Messaggero Veneto, 23 giugno 2016 – Maran: la rottamazione deve continuare

Il renzismo non è morto e il Pd per rialzare la testa deve proseguire, con ancora maggiore forza, nel percorso di rinnovamento e di “rottamazione” inaugurato dal premier rifiutandosi di ritornare ad arroccarsi sui “valori di riferimento” della sinistra tradizionale. Parola di Alessandro Maran, vicecapogruppo Pd al Senato e renziano della prima ora, che si rifiuta di suonare le campane a lutto dopo la scoppola delle Comunali e invita a ritornare con coraggio all’essenza del progetto che ha portato l’ex sindaco di Firenze a guidare prima il partito e poi il Paese.
Senatore si è fatto un’idea dei perché della vostra sconfitta alle elezioni?

CONSEGNA 1:
Indica se ciascuna affermazione concorda con il brano su Maran, rispondendo sì o no e citando le parole del brano che lo dimostrano: (a) Maran è vicecapogruppo del Pd alla Camera; (b) secondo Maran il renzismo non è morto; (c) Maran vuole che il Pd torni ad arroccarsi sui valori della sinistra tradizionale.
CONSEGNA 2:
Riscrivi in forma più breve il paragrafo del brano su Maran che comincia con «Il renzismo non è morto», mantenendone i fatti principali.
CONSEGNA 3:
Prosegui il brano su Maran dopo la domanda con cui termina.
Le voci non servono per svolgere gli esercizi.

DATI FORNITI:
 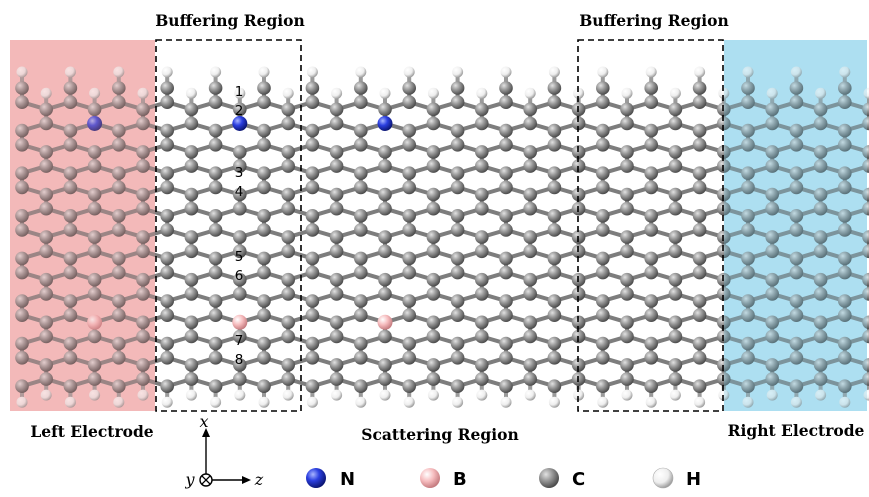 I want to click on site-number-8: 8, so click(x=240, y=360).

--

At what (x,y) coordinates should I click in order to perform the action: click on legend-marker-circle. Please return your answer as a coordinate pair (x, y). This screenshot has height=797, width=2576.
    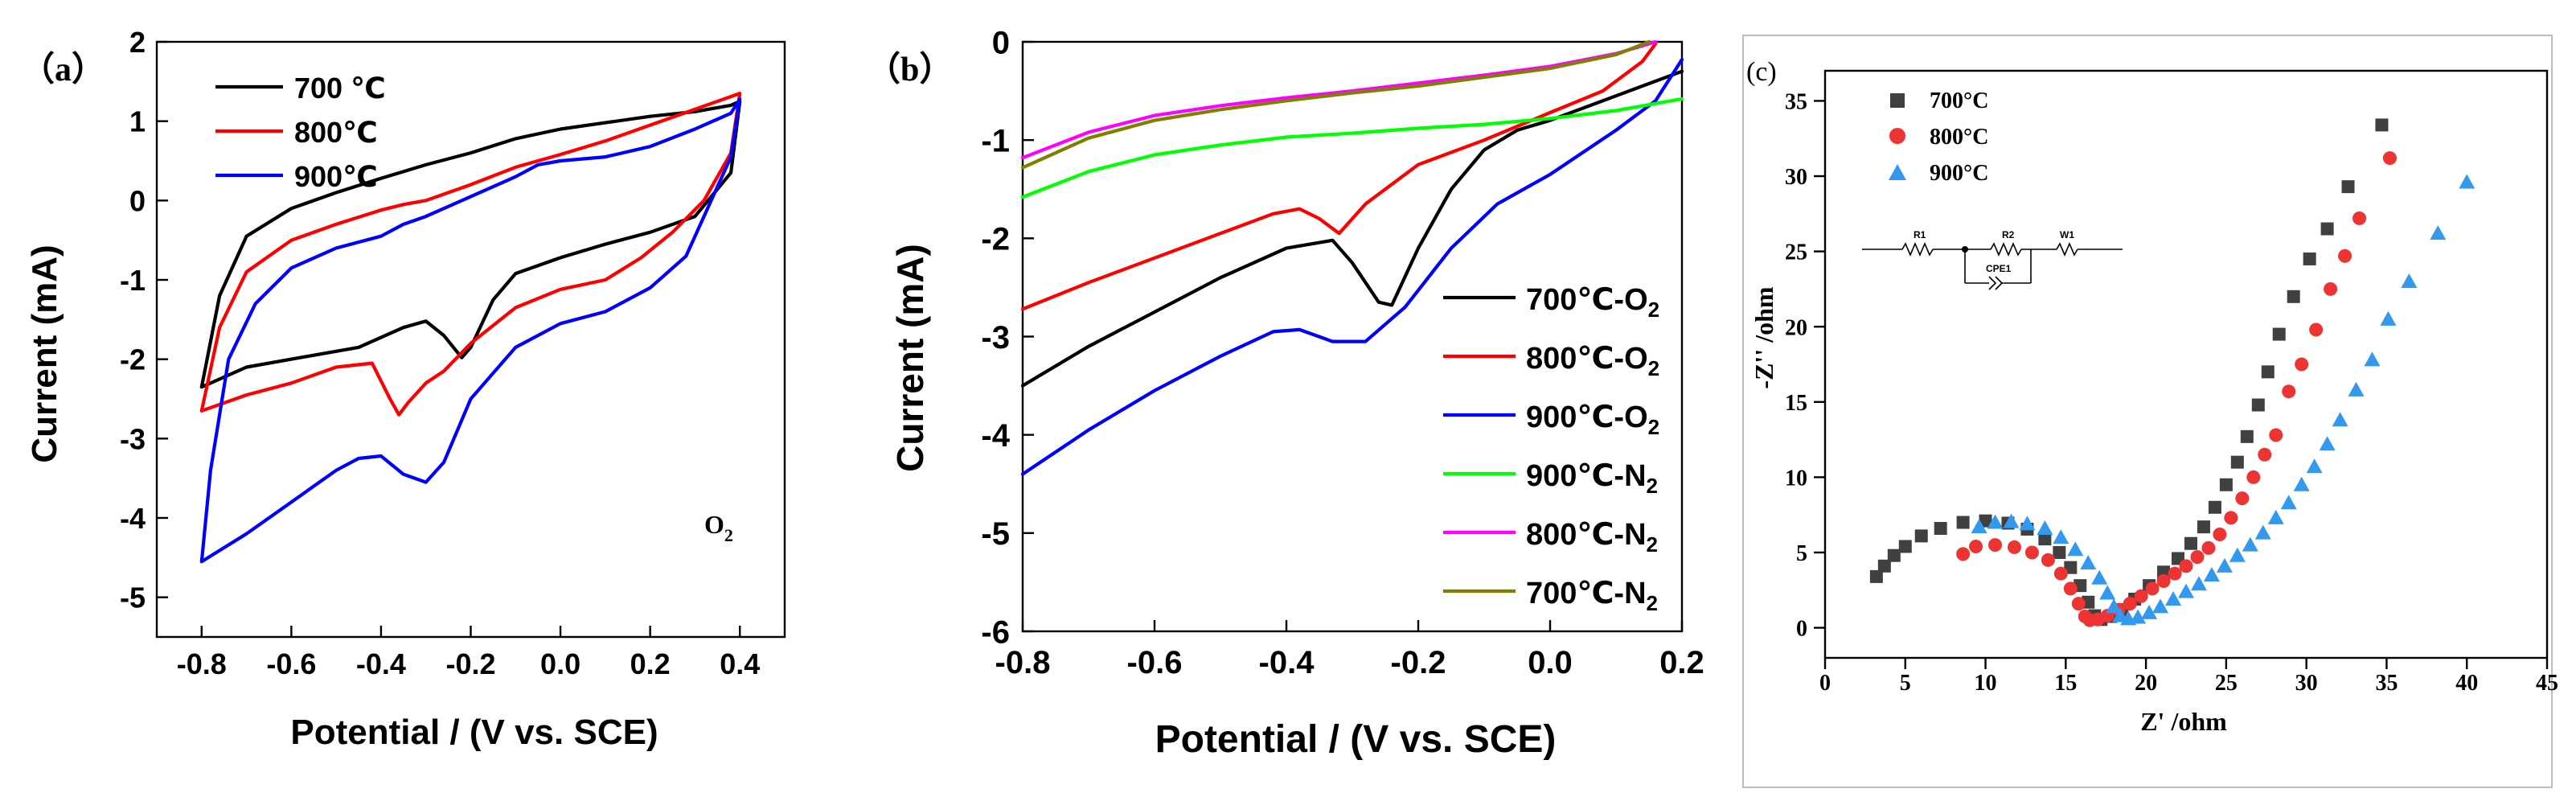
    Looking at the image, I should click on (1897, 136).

RISPOSTA 1:
(a) No: «vicecapogruppo Pd al Senato».
(b) Sì: «Il renzismo non è morto».
(c) No: «rifiutandosi di ritornare ad arroccarsi sui “valori di riferimento” della sinistra tradizionale».

RISPOSTA 2:
Per Alessandro Maran, vicecapogruppo Pd al Senato e renziano della prima ora, il renzismo non è morto. Dopo la sconfitta alle Comunali, il Pd deve proseguire con più forza il rinnovamento e la “rottamazione” avviati dal premier, senza chiudersi nei valori della sinistra tradizionale. Maran invita a tornare con coraggio al progetto che ha portato l’ex sindaco di Firenze alla guida del partito e poi del Paese.

RISPOSTA 3:
«Il voto non è affatto omogeneo. E anche il risultato del M5s non è ancora un risultato nazionale. Dunque nulla di irreparabile o di compromesso. Si tratta di fare tesoro della lezione. In molte città un certo modello di governo locale si era esaurito da tempo. Andava ripensato e abbiamo mancato di progettualità. Si è dovuta gestire anche una riduzione significativa delle risorse senza aver dato vita a un modello più efficiente di spesa e di servizio ai cittadini. Poi ci sono situazioni in cui paghiamo il fallimento del governo locale, come a Roma, o la lunga permanenza al governo, come a Torino. E c’è anche la mancata apertura del Pd, il ritardo del rinnovamento della classe dirigente, lo scontro profondo tra un’idea di partito a vocazione maggioritaria e quello dei territori a vocazione correntizia».
In Fvg le sconfitte a Pordenone e Trieste pesano più che altrove. Quali errori avete compiuto?
«Bisognerà interrogarsi sugli sbagli commessi senza perder tempo con i necrologi e le autocommiserazioni. Gli italiani hanno preso molto sul serio la scommessa di Renzi e da lui si aspettano innovazione e discontinuità anche nelle amministrazioni locali. Quando non c’è, si rivolgono altrove».
Secondo lei si è sottovalutato il valore del centrodestra?
«Probabilmente sì. Ma la capacità del centrodestra di ristrutturarsi, dal punto di vista del sistema politico, non è una cattiva notizia».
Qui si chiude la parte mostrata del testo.